Best Books to Read This Fall
State of Terror
Hillary Rodham Clinton and Louise Penny
In one of the best books to read this fall, former Secretary of State Hillary Rodham Clinton teams up with acclaimed mystery novelist Louise Penny. Years of American withdrawal from the world stage have left a power vacuum that its enemies have been more than happy to fill. After a series of terrorist attacks, novice Secretary of State Ellen Adams, under the administration of her rival, must unravel a deadly global conspiracy.
The Last Thing He Told Me
Laura Dave
Before Owen Michaels disappeared, he smuggled a note to his new wife Hannah: Protect her. Hannah knows he’s referring to his sixteen-year-old daughter Bailey, but Bailey doesn’t want anything to do with Hannah. As Owen’s boss gets arrested and the FBI comes knocking, Hannah and Bailey must come together to discover Owen’s secrets.
Never
Ken Follett
Pauline Green, the United States’s first female President, tries to avoid war when an act of aggression escalates and the world’s greatest powers are caught up in a tangled web of alliances. With the aid of a young intelligence officer, an undercover spy, and a Chinese spymaster, Green must use all her political savvy to save the world in this epic political thriller that lands a spot among the best books to read this fall.
Under the Whispering Door
TJ Klune
When the reaper comes to collect him at his funeral, Wallace Price realizes he is dead. Instead of the Afterlife, the reaper takes Wallace to a small village tucked into the mountains. There, Wallace befriends the tea shop owner. When the Manager gives Wallace one week to pass on, Wallace decides to live as much as he can in the next seven days.

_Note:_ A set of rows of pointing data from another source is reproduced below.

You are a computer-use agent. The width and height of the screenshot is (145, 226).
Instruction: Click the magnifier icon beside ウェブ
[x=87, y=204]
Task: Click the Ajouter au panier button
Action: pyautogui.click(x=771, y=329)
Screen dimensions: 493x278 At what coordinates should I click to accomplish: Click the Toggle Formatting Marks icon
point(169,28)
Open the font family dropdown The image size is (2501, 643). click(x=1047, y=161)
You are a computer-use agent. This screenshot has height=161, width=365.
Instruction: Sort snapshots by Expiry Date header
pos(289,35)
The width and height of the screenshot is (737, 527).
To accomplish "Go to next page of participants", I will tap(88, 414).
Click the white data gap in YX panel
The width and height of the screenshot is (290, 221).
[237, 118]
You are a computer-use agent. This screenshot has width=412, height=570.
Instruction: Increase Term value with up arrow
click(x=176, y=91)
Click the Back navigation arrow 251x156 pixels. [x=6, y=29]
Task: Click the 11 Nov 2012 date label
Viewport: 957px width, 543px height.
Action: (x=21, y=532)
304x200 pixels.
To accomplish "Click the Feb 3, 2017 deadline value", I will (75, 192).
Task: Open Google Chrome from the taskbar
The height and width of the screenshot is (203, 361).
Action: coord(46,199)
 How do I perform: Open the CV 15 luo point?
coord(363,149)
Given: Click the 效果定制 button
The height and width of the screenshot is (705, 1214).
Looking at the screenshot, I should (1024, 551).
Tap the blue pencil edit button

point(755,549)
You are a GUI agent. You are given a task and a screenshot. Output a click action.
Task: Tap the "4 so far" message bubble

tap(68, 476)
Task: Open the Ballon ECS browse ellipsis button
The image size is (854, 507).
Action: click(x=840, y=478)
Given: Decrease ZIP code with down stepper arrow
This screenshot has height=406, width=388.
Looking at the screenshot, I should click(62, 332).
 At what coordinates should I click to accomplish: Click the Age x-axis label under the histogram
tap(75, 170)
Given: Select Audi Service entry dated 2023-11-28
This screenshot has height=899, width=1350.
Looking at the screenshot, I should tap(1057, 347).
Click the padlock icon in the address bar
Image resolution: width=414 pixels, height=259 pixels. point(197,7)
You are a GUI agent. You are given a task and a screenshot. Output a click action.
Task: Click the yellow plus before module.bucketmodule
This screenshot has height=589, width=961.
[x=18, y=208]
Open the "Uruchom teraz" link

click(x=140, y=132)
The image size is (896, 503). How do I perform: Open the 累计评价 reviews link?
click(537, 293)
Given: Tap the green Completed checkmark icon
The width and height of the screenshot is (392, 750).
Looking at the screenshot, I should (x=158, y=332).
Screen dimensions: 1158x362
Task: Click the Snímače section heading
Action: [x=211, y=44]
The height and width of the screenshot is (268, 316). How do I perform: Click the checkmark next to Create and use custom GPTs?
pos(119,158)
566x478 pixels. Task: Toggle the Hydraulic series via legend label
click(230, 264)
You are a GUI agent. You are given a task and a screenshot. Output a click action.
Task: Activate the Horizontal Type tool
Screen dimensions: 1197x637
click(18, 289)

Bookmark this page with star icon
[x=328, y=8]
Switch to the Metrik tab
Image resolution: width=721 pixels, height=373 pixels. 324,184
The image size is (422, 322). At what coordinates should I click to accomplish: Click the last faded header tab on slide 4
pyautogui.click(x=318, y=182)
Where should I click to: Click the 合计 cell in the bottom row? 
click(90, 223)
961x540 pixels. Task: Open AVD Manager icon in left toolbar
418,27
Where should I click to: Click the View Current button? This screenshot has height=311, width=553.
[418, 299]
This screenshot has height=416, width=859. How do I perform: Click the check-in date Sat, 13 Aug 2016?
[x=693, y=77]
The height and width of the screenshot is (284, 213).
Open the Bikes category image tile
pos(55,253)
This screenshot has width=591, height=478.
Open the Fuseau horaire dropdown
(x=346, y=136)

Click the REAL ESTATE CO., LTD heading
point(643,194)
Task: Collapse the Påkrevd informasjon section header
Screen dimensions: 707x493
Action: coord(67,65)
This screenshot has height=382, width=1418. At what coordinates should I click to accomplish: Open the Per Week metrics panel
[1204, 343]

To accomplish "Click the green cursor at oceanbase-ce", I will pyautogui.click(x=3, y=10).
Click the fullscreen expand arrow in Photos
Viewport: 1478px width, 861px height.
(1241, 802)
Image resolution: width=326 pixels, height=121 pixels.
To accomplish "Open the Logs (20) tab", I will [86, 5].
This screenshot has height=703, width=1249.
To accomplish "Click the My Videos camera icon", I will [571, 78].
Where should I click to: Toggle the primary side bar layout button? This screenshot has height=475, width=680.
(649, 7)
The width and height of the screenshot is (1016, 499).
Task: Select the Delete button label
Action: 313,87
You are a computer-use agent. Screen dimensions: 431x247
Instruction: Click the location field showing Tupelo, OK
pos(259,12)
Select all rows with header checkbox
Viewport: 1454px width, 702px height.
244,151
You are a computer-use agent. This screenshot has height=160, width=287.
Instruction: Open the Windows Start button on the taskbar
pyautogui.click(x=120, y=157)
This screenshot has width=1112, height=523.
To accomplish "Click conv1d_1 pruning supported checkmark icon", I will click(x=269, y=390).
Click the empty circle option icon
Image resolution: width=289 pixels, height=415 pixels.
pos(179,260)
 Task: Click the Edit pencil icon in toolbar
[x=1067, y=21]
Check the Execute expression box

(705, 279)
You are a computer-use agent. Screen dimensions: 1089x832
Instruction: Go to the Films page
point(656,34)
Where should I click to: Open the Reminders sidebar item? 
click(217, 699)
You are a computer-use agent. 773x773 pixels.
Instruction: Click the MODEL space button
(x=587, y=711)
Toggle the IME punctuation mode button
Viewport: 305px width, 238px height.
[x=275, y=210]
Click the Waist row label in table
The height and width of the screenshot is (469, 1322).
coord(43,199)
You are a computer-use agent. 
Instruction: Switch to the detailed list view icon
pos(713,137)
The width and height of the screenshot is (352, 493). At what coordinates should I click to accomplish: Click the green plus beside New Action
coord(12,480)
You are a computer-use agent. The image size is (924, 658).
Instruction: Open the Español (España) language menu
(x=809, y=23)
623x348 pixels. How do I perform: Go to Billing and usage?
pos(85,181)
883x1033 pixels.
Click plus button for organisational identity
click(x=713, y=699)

What do you think are the best books to read this Fall 2021?
Jasmine says
Hi Rachel, I have been a fan and subscriber since November of 2020. I am currently completing the 2021 Reading Challenge. Thank you for the challenge btw, it has really expanded my reading. I love your quarterly reading challenges, I always print them. I find it fascinating how similiar our reading lists are. Books that I currently have from your Fall list are: We Are the Brennans, Once There Were Wolves, Rock Paper, Scissors and Beautiful Country. On My TBR are: Ste of Teror, The Last Thing He Told Me and We Were Never There. I did join the Book of the Month club thanks to your recommendation and it has been a Godsend.
Thank you for all that you do and fror being an inspiration for readers like me!! You are appreciated.
Rachael says
Aww, you are so sweet. I’m so glad you are enjoying the reading challenge and all the book lists. It’s readers like you that inspire me to make the blog the best book blog I can!